> _What is being asked_
How many lines in the records below contain the word "computer"? Answer with the number alone.

(Saved entries)
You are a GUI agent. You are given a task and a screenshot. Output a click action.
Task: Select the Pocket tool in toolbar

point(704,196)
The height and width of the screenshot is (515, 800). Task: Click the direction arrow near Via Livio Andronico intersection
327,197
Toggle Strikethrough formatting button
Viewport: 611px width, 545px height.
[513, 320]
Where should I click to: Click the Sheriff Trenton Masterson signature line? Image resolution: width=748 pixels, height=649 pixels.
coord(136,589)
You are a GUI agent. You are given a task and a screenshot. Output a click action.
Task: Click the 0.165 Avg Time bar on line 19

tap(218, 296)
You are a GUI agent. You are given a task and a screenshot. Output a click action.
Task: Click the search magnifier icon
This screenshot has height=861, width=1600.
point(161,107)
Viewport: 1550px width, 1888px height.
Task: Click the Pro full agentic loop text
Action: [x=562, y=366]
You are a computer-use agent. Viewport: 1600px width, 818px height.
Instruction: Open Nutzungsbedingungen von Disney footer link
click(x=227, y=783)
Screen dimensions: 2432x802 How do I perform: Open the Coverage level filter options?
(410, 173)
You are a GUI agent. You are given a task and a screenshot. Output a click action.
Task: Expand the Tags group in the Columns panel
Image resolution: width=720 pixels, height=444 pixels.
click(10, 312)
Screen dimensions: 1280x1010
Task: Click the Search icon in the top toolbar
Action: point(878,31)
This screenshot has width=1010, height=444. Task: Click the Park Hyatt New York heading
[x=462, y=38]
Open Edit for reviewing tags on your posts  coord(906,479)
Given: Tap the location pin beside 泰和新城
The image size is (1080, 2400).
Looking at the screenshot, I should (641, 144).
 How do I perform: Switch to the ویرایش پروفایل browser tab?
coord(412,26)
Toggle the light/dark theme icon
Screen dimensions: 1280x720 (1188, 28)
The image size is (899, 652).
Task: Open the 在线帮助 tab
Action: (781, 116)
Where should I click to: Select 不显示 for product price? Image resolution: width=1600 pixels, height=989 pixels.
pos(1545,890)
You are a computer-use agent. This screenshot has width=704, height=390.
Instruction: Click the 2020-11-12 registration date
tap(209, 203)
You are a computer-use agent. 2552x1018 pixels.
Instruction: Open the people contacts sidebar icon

> _Solved exercise_
3